■ **EXERCISE**:
In the records below, find the line that contains "Image resolution: width=699". Retype that line and all the lines after it through the end, leaving out the pictures.

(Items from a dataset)
==================================================

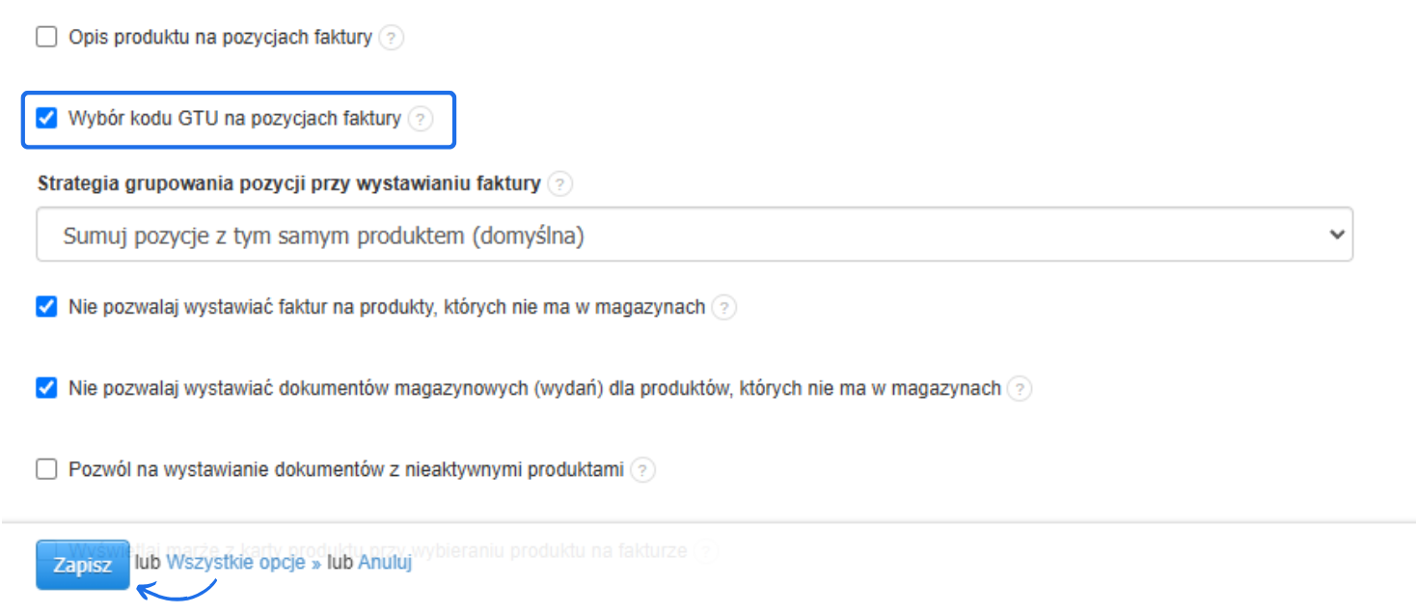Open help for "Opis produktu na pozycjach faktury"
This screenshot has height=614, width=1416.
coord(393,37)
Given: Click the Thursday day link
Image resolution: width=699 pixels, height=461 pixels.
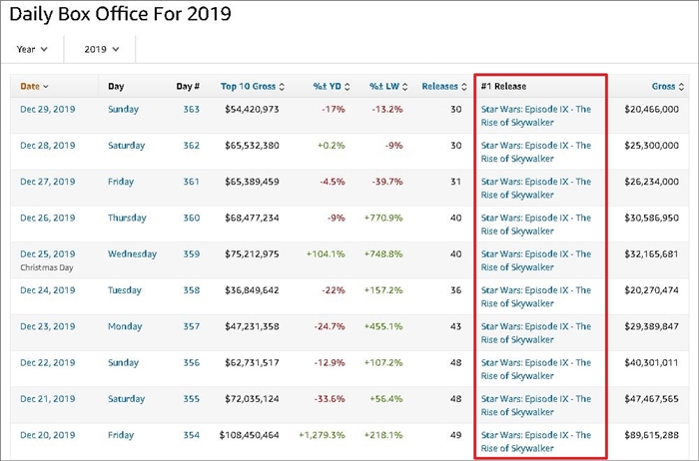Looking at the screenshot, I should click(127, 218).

==================================================

■ **WRITTEN REPLY**:
Image resolution: width=699 pixels, height=461 pixels.
Looking at the screenshot, I should click(127, 218).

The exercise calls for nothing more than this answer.